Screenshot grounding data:
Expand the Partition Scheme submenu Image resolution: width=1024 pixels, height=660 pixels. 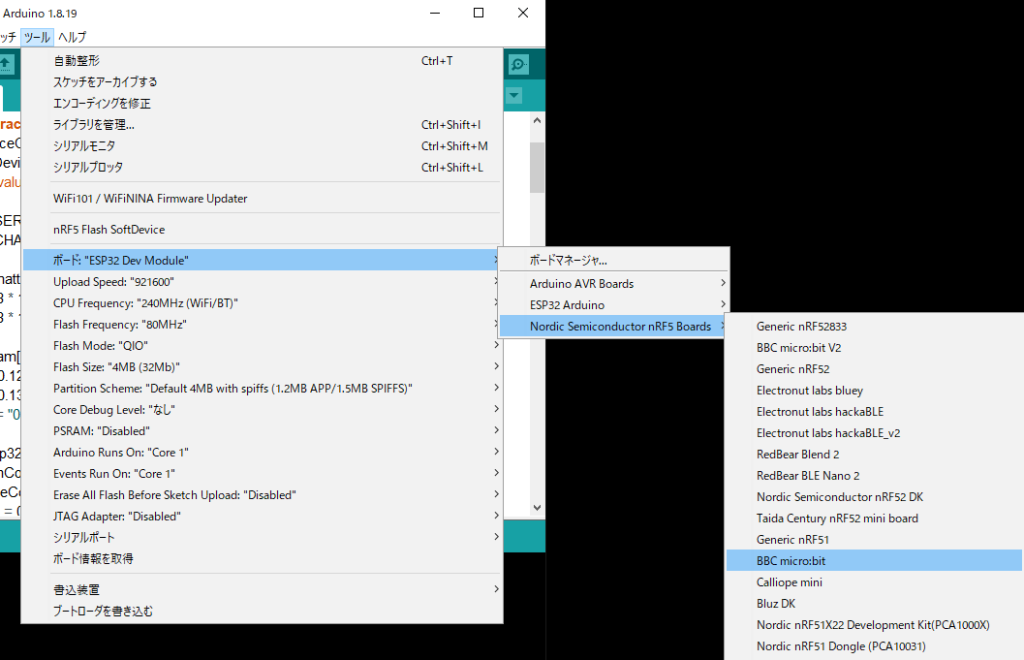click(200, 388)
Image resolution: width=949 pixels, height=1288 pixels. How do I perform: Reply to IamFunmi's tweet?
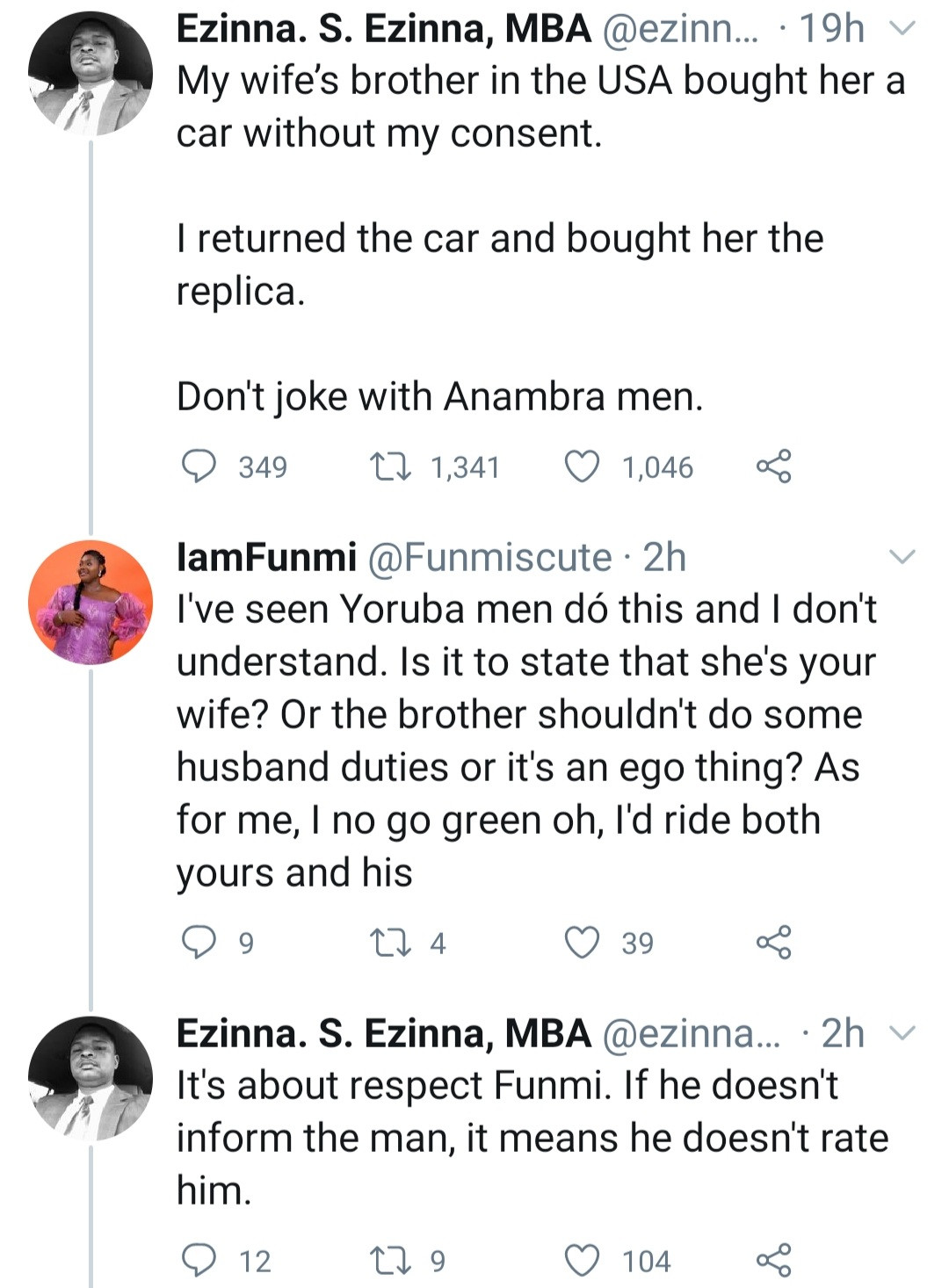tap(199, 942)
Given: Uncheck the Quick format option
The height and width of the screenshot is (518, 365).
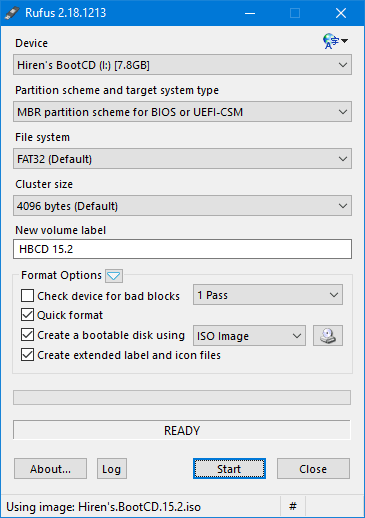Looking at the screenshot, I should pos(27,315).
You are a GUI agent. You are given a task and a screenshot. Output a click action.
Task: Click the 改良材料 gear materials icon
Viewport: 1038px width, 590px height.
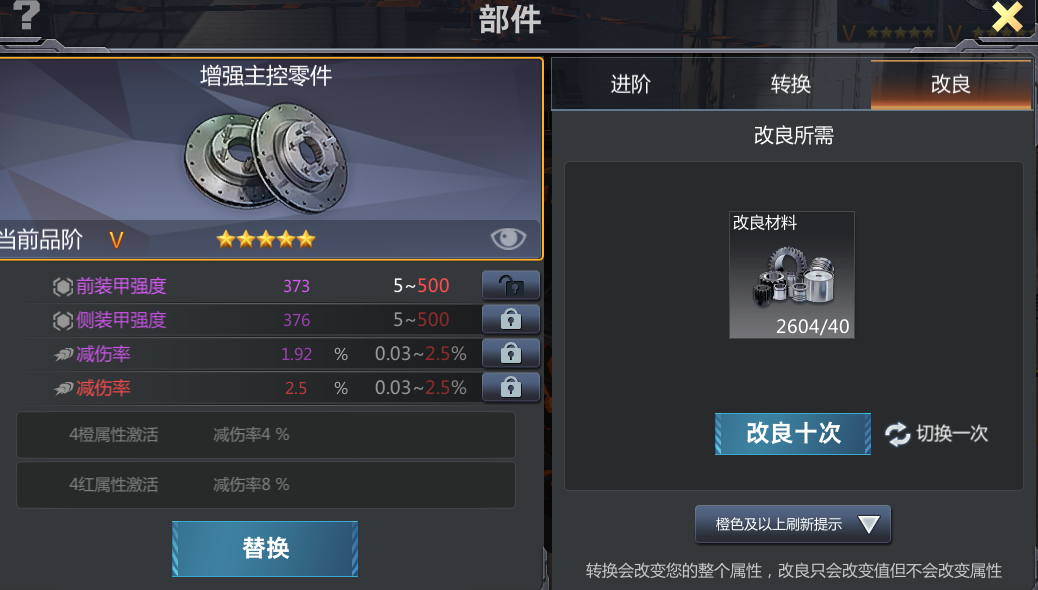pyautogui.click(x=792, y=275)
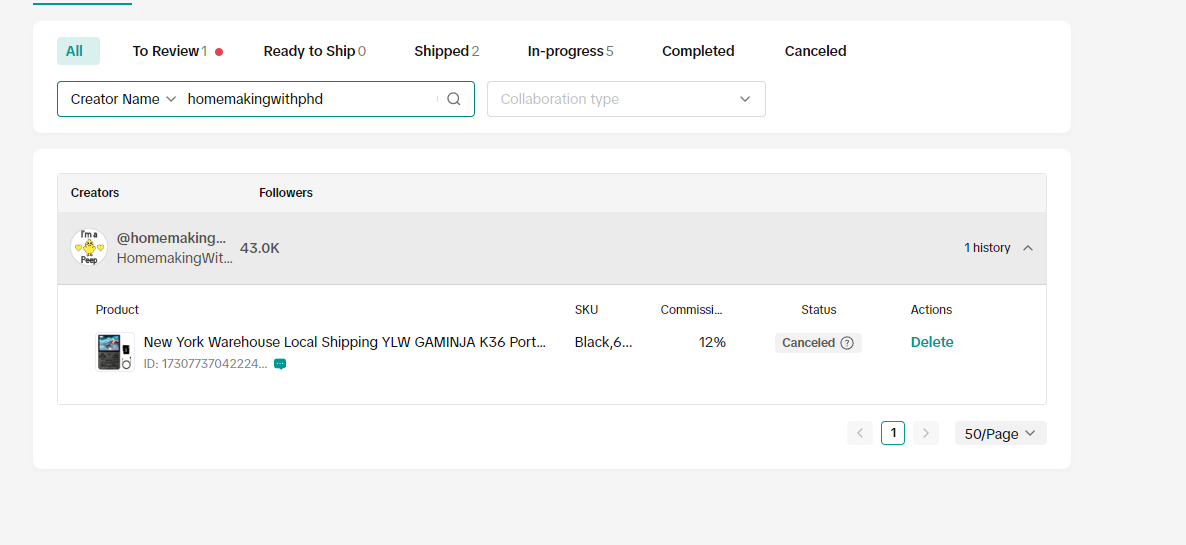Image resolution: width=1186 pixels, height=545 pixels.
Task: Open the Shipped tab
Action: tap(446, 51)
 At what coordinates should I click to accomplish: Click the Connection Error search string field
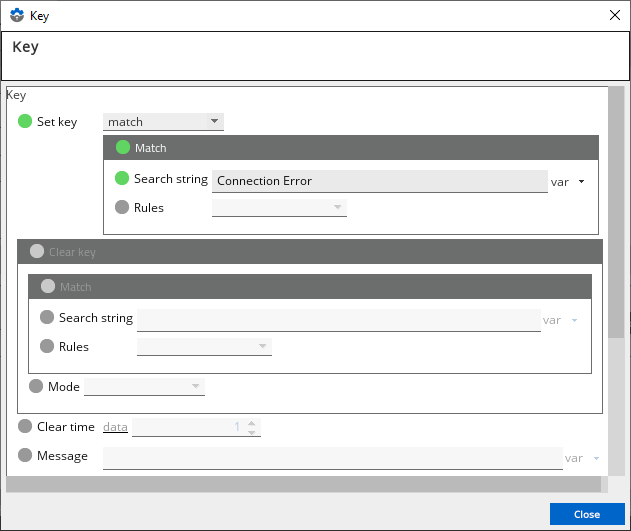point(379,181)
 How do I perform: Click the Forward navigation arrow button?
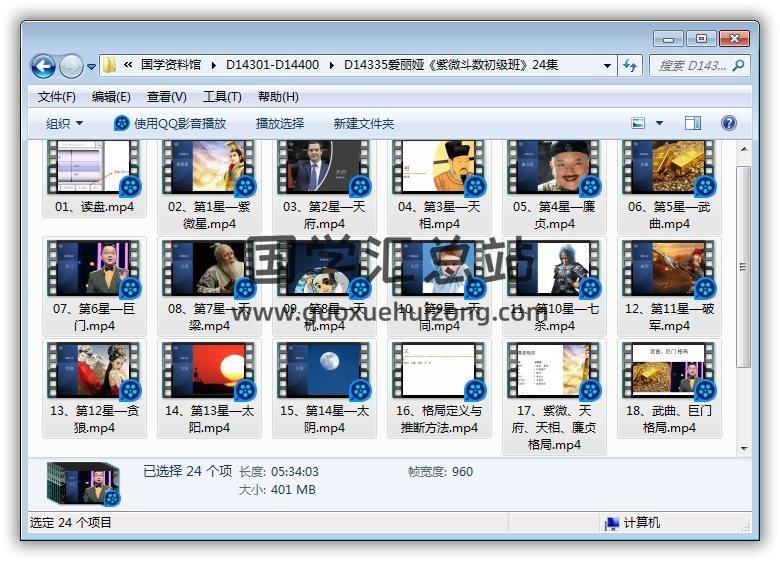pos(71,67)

**Exercise aim**
Please copy only the lines from the one that contains "Given: Uncheck the Quick format option" through the last line of the records, exactly, and keep every picture out of the copy.

**Answer**
Given: Uncheck the Quick format option
The height and width of the screenshot is (518, 365).
Looking at the screenshot, I should pos(27,315).
You are a GUI agent. You are given a task and a screenshot. Output a click action.
Task: Click the 改良材料 gear materials icon
Viewport: 1038px width, 590px height.
pyautogui.click(x=792, y=275)
Image resolution: width=1186 pixels, height=545 pixels.
Task: Open the Shipped tab
Action: tap(446, 51)
 At what coordinates should I click to accomplish: Click the Connection Error search string field
point(379,181)
 How do I perform: Click the Forward navigation arrow button?
pos(71,67)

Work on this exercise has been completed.